Enrique Vargas Peña 

29 de marzo de 2001

        Un nuevo, y grave, suceso de violencia, una serie de balaceras entre  fuerzas policiales y supuestos maleantes en las inmediaciones del Jardín  Botánico en las que perdieron la vida cinco personas, vino a confirmar ayer el deterioro sostenido de las condiciones del orden público en el país.

        El mantenimiento del orden público es una de las funciones esenciales de

los poderes públicos. Los clásicos la definen como una de las que explica y justifica la formación de un Estado.

        Esta función no se limita a la creación de una fuerza de policía dotada de

lo necesario para cumplir eficientemente la tarea que se le encomienda, sino también al sostenimiento de unas bases políticas, económicas, sociales y culturales mínimas que desalienten las conductas disociantes.

        Es evidente para cualquier ciudadano que el Estado paraguayo es cada vez menos capaz de realizar cualquiera de los dos aspectos señalados.

        El gobierno administra tan mal los recursos que las fuerzas policiales han

quedado completamente rezagadas con respecto a las necesidades en cuanto a

la calificación de su personal, sus métodos operativos, su aparato de inteligencia y su equipamiento.

        Con respecto al aparato de inteligencia cabe señalar que, además, existe la presión de elementos del gobierno para volver a convertirlo en un instrumento político, sacrificando la investigación de delitos.

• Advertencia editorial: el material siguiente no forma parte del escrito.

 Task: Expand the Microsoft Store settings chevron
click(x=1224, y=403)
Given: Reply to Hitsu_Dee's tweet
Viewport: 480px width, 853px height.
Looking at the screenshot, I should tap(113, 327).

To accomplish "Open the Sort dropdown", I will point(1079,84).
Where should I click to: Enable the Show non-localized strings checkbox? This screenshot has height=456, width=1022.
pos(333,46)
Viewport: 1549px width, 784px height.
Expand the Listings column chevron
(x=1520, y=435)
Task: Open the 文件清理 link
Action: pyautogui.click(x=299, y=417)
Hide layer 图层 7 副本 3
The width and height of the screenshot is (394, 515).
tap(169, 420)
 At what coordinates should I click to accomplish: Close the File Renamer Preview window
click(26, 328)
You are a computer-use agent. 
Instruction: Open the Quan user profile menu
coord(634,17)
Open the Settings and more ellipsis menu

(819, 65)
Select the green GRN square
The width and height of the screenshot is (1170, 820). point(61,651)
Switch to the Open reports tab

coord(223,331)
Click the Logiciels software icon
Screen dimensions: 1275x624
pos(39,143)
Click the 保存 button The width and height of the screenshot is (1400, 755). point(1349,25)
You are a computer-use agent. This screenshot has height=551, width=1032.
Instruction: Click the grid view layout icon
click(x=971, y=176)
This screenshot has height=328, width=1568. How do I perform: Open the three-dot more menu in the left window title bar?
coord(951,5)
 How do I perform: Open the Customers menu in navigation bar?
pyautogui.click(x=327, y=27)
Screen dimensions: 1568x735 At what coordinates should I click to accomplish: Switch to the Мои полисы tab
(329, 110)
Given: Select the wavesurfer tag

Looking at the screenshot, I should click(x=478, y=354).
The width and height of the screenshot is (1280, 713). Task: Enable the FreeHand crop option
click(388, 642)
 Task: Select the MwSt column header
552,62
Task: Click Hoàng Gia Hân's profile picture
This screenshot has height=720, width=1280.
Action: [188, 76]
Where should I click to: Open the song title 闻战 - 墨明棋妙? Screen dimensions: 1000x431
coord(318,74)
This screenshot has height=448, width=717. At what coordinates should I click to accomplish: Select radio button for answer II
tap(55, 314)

        En cuanto a las bases políticas, económicas, sociales y culturales mencionadas, los ejemplos que a lo largo de los dos últimos años han brindado los tres poderes del Estado, con escándalos que incluyen la compra de autos mau por la Presidencia de la República o las filmaciones de magistrados judiciales pidiendo coimas, son sencillamente disolventes.

        Ninguna sociedad puede evitar su derrumbe, y el consecuente auge de la delincuencia, si el Estado está minado por la corrupción como en el Paraguay.

        Lamentablemente nada de lo que las autoridades hacen permite abrigar esperanzas de cambio en la dramática situación que vive el país.

        Impotentes, ellas solamente atinan a responder con violencia cada vez menos precisa a la violencia delictiva, en una espiral que no se detendrá hasta alcanzar a todos los sectores de la vida nacional.

        La muerte a tiros de delincuentes en la calle difícilmente puede ser considerada una victoria. Antes bien es la admisión del fracaso en frenar la inseguridad allí donde ella se nutre verdaderamente: en la quiebra moral del Estado.